If we are deriving wrt $\phi_{j|y=0}$,

the only terms that will **not become zero**

will be the examples $(i)$ with $y^{(i)} $

> Observe:
>
> \begin{cases} 
      \nabla _{\phi_{j|y=0}} log  (\phi _{j|y^{(i)}}) = \frac 1 {  \phi _{j|y^{(i)}=0}} & \text{if} \ \ y^{(i)} = 0 \\
      \nabla _{\phi_{j|y=0}} log  (\phi _{j|y^{(i)}}) = 0 & \text{if} \ \ y^{(i)} = 1 
   \end{cases}

So we only care about $y^{(i)}=0$ for this particular partial derivative.

$$\nabla _{\phi_{j|y=0}} log  (\phi _{j|y^{(i)}}) = \nabla _{\phi_{j|y=0}} log  (\phi _{j|y^{(i)}=0}) \ \mathbf 1\{y^{(i)}=0\}$$

> expand and only remain terms with $\phi_{j|y=0}$
>$$= \sum_{i=1}^m \nabla _{\phi_{j|y=0}}  \left[ x_j^{(i)} log  (\phi _{j|y=0}) \mathbf 1\{y^{(i)}=0\} + (1-x_j^{(i)}) log (1-\phi_{j|y=0}) \mathbf 1\{y^{(i)}=0\} \right]  $$
>
>$$\nabla _{\phi_{j|y=0}}  \ell (\varphi) = \sum_{i=1}^m  \left[ x_j^{(i)} \frac 1 {\phi _{j|y=0}} \mathbf 1\{y^{(i)}=0\} + (1-x_j^{(i)}) \frac 1 {1-\phi_{j|y=0}} \right] \mathbf 1\{y^{(i)}=0\} $$

* Only rests set derivative to zero and solve for $\phi _{j|y=0}$

* Same procedure for $\phi _{j|y=1}$ and $\phi_y$

> > For more details, check **Andrew Ng's solutions**:
>
> web: https://see.stanford.edu/Course/CS229/47
>
> local: ./andrews solutions/only open if you tried at least 3 long times/ps1_solution.pdf

* c) Consider making a prediction on some **new data point** $x$ using the most likely class estimate generated by the ***naive Bayes algorithm***.

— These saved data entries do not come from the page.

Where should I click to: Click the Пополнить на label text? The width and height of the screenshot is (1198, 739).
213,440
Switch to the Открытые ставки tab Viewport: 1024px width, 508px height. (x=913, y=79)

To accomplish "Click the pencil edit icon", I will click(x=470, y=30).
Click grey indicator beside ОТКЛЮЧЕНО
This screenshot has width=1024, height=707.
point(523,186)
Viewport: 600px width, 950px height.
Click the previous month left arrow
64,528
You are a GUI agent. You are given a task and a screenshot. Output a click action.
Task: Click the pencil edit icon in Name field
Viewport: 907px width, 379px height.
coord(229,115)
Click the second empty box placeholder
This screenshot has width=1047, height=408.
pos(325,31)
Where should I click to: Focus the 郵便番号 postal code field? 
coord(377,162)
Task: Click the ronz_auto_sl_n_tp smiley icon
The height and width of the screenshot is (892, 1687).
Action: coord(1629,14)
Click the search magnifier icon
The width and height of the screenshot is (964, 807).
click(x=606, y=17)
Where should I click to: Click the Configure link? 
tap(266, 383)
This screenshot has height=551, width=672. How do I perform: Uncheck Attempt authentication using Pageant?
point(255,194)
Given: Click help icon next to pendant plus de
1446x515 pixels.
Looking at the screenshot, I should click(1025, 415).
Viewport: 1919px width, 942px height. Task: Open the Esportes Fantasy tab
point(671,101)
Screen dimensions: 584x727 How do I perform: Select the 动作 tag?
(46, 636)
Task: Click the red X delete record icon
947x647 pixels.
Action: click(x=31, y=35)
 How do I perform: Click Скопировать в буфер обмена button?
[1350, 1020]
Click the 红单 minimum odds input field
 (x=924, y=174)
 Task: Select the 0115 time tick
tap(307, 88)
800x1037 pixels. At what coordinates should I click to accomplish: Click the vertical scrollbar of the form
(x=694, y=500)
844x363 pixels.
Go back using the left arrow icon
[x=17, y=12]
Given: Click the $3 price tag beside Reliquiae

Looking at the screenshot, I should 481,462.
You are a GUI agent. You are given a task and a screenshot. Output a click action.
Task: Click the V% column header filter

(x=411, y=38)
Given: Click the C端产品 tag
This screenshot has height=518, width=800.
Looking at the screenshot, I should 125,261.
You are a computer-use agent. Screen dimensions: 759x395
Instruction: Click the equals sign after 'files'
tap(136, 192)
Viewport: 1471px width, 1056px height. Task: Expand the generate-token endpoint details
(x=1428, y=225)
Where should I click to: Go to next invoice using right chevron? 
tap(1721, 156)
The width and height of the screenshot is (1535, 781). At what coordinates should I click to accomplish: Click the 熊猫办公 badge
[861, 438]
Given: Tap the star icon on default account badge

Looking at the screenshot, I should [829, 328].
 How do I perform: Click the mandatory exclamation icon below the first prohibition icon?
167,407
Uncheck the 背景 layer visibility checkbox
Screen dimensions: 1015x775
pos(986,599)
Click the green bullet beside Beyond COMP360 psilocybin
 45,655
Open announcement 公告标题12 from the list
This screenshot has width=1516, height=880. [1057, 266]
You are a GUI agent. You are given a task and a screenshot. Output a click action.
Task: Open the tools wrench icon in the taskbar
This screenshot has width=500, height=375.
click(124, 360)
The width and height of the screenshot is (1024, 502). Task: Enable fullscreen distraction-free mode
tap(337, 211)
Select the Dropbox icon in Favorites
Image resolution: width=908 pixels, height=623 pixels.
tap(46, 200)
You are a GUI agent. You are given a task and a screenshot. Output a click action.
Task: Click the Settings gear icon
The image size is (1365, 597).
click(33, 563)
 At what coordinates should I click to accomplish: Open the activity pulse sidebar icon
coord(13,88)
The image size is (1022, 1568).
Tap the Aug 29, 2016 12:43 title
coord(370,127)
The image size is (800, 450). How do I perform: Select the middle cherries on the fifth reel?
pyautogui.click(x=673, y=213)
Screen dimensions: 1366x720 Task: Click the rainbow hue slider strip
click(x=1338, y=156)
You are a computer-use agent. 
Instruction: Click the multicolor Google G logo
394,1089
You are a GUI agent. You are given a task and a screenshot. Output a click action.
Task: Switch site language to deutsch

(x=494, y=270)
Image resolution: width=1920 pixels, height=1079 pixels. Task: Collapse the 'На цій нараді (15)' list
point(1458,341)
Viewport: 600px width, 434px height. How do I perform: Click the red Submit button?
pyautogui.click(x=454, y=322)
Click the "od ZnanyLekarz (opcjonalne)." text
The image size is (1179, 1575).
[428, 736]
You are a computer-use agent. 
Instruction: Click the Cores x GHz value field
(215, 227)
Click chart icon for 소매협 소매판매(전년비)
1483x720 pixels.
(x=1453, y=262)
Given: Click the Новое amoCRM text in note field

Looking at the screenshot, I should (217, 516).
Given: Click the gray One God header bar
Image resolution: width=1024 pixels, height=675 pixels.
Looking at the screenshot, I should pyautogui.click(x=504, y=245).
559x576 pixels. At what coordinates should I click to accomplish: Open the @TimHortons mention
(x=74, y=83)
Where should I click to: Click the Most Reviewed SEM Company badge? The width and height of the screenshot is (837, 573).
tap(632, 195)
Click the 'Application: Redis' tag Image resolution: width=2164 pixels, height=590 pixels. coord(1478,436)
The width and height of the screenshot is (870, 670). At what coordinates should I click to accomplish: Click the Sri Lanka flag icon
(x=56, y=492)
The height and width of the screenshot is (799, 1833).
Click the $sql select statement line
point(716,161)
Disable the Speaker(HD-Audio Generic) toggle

Show that the **hypothesis** returned by naive Bayes is a **linear classifier**, i.e.,

if 
>$p(y = 0|x)$
>

and 
>
>$p(y = 1|x)$

are the class probabilities returned by naive Bayes, show that:

>there exists some $\theta \in R^{n+1}$ such that
>
>$$p(y = 1|x) ≥ p(y = 0|x) \Longleftrightarrow \theta^T
\begin{bmatrix}1\\
x \end{bmatrix}
\geq 0$$
>
>(Assume $\theta_0$ is an intercept term.)